強いて言えば、WAシリーズの敵の名前で見かけるのがいるくらい。(天使の詩がケルト神話ベースなので、ケルト神話に出てくるのかな?)
かと思うと終盤に天上界にいったらそこで、
老人『お若いの。若さって何かご存知か?』
主人公『振り向かないことでしょうか。』
老人『では、愛とは何かな?』
主人公『躊躇わないことです。』
老人『どこでそれを学びなさった?!』

とか、明らかに金子さんだろうw、と思う表現があったりするので油断できません。

■天使の詩2
・ディレクター&脚本の体勢が整い、こっちが本命ですッ!
世界観は普通のファンタジーなのに、フィールドマップのオブジェクトの配置からワイルドアームズっぽさを感じます。
脚本のほうも主人公とヒロインの悲恋がメインのはずなのに、義賊のランゾー、実は主人公の父親の敵の凄腕騎士など本筋とは関係ないキャラのほうが勢いがあるのが金子さんらしいです。

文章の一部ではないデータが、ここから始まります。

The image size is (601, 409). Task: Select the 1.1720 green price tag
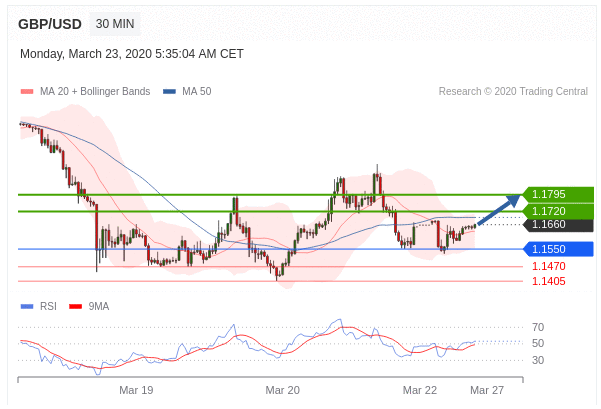click(557, 211)
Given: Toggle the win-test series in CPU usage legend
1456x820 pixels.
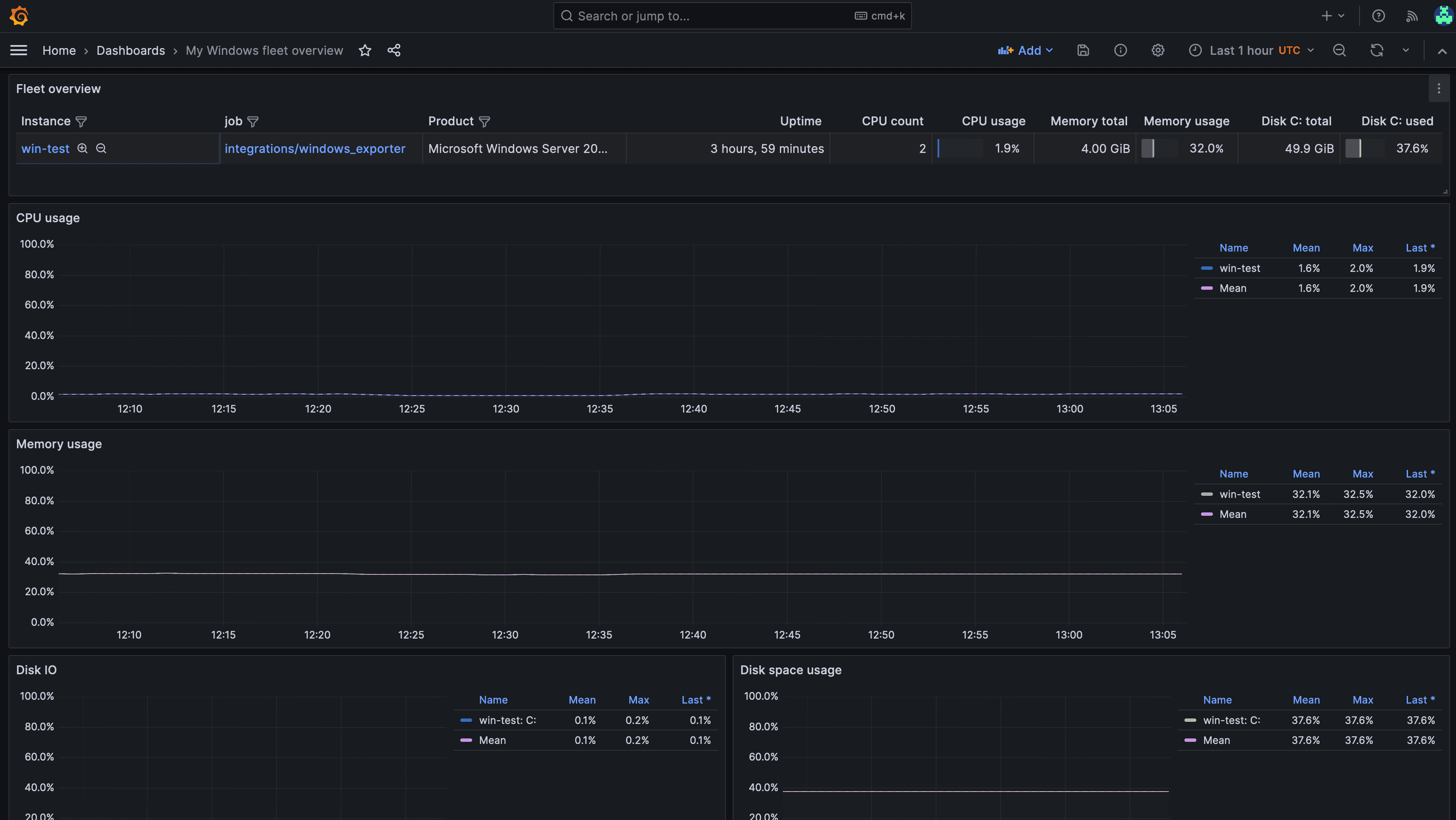Looking at the screenshot, I should (x=1240, y=268).
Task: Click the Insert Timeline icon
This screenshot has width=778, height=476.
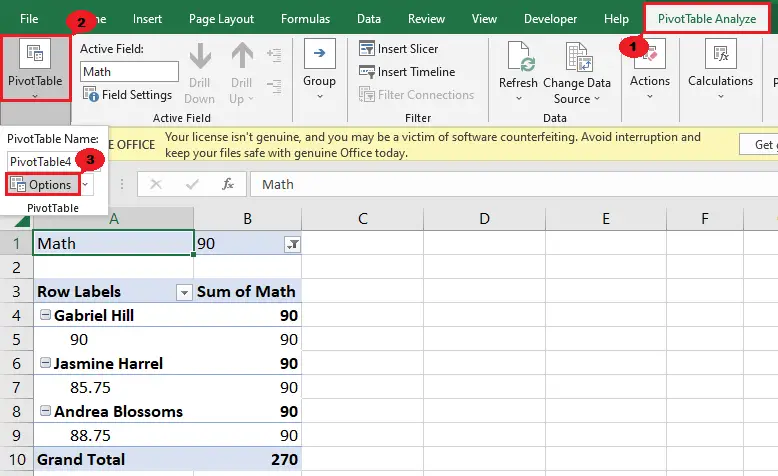Action: click(x=367, y=72)
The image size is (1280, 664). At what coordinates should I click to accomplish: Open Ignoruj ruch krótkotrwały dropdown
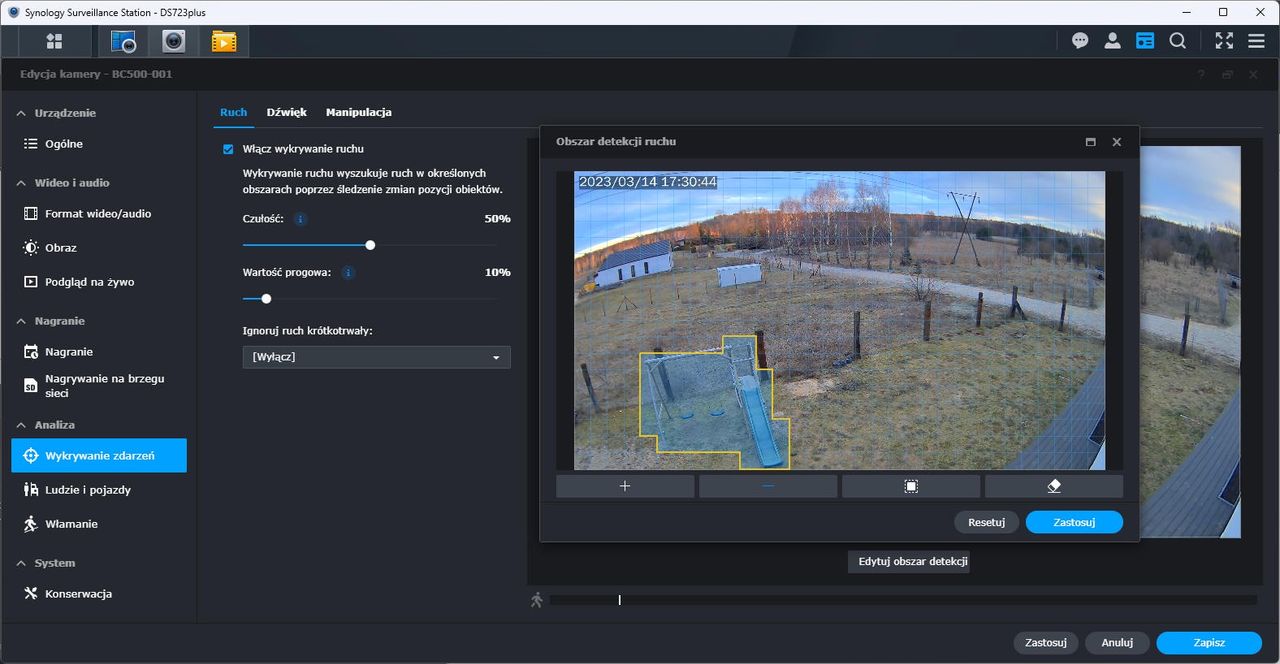376,357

・あと細かいところのぶん投げっぷりも相変わらずです。
敵組織に村を焼かれ、妹を殺されたキャラが一旦離脱して、しばらくして戻ってきたときの反応が酷いw
『復興が一段落したから戻ってきた。』って、ええ~?!
あ、あの復讐とか、そういうのはいいんでしょうか? 別れたときの激昂っぷりからは想像もつかない豹変に戸惑いっぱなしです。

■金子さんの長所
・ワイルドアームズシリーズでも感じましたが、金子さんはRPGの作り方が上手いと思います。
天使の詩自体はありきたりなストーリーですが、それでも要所要所では盛り上がりがあります。それを支えてるのはゲームのシステムの使い方だと思います。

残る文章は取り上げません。